• _STATED TASK 1_: Reproduce the records below word for word, starting with the line containing "Select the ruler" and going on through the final line of the records.

• _TEXT PROVIDED_:

I'm not talking about Visual Studio itself not being accessible; that program
is as accessible as can be, except for the WPF designer, but to be honest, I'd
rather learn XAML for that purpose anyway since it's more precise and fun to
dig in, and I believe all programmers should do the same. What is bothering me
is that programs are allowed to be compiled without all things labeled and
adequate named and described by UIA properties, you know? And it's not just
the blind I'm defending here. This is a problem for sighted individuals too.
I believe that if a program (free or paid, open source or not), will be
released to the public for download and use, then everything needs to be
labeled, and that the interface needs to be easy for users of all levels to
follow. But not labeling buttons and fields makes it insanely difficult for
blind people because if a screen reader (the word is screen reader, not
E-Reader; that's a different term), is trying to discover the information
behind a button or textbox, then all it will be able to report to the user is
something like edit or button when ideally it will say something like, for
instance if the edit field was for a server name say if one was connecting to a
particular server, the screen reader would say servername edit if the button
were labeled properly, and not to mention, sighted people would have a better
time of it too not having to hunt for the right values in the right text boxes.
-Original Message-
From: ozdotnet-boun...@ozdotnet.com [mailto:ozdotnet-boun...@ozdotnet.com] On
Behalf Of ste...@malikoff.com
Sent: Thursday, December 13, 2012 11:34 PM
To: ozDotNet
Subject: Visual accessibility Re: field/button/control labeling enforcement in
Visual Studio sometime: who agrees with this proposal?

• _EXERCISE DATA_:
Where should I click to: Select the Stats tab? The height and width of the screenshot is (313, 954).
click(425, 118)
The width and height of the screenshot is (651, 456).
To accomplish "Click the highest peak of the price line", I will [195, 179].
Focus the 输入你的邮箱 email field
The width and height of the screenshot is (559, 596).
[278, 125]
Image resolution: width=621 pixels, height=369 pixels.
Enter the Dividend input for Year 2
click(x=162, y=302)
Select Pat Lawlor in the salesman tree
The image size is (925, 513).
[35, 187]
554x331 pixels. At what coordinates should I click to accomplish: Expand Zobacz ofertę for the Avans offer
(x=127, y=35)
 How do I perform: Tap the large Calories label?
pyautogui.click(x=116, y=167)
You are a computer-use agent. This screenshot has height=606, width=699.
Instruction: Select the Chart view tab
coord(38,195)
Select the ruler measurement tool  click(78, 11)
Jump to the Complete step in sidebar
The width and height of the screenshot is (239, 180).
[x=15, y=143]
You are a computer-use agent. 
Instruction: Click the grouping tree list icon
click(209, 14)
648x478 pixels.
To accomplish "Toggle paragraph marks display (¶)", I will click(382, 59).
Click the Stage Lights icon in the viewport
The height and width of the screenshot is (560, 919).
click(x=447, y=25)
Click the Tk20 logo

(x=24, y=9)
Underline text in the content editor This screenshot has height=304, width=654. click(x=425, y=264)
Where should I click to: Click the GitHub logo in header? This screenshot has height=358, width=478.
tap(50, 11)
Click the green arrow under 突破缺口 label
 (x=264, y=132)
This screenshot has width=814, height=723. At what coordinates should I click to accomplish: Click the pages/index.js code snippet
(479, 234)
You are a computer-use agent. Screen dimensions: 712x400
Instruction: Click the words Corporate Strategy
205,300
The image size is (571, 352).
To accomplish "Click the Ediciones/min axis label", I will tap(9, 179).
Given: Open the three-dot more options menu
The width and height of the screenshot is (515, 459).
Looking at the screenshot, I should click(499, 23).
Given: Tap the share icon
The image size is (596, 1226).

• _STATED TASK 2_: Rewrite the part of the mailing-list message above, starting with "I'm not talking" and going on through "sighted individuals too.", with "compiled" replaced by "built".

• _TASK RESPONSE 1_:
Select the ruler measurement tool  click(78, 11)
Jump to the Complete step in sidebar
The width and height of the screenshot is (239, 180).
[x=15, y=143]
You are a computer-use agent. 
Instruction: Click the grouping tree list icon
click(209, 14)
648x478 pixels.
To accomplish "Toggle paragraph marks display (¶)", I will click(382, 59).
Click the Stage Lights icon in the viewport
The height and width of the screenshot is (560, 919).
click(x=447, y=25)
Click the Tk20 logo

(x=24, y=9)
Underline text in the content editor This screenshot has height=304, width=654. click(x=425, y=264)
Where should I click to: Click the GitHub logo in header? This screenshot has height=358, width=478.
tap(50, 11)
Click the green arrow under 突破缺口 label
 (x=264, y=132)
This screenshot has width=814, height=723. At what coordinates should I click to accomplish: Click the pages/index.js code snippet
(479, 234)
You are a computer-use agent. Screen dimensions: 712x400
Instruction: Click the words Corporate Strategy
205,300
The image size is (571, 352).
To accomplish "Click the Ediciones/min axis label", I will tap(9, 179).
Given: Open the three-dot more options menu
The width and height of the screenshot is (515, 459).
Looking at the screenshot, I should click(499, 23).
Given: Tap the share icon
The image size is (596, 1226).

• _TASK RESPONSE 2_:
I'm not talking about Visual Studio itself not being accessible; that program
is as accessible as can be, except for the WPF designer, but to be honest, I'd
rather learn XAML for that purpose anyway since it's more precise and fun to
dig in, and I believe all programmers should do the same. What is bothering me
is that programs are allowed to be built without all things labeled and
adequate named and described by UIA properties, you know? And it's not just
the blind I'm defending here. This is a problem for sighted individuals too.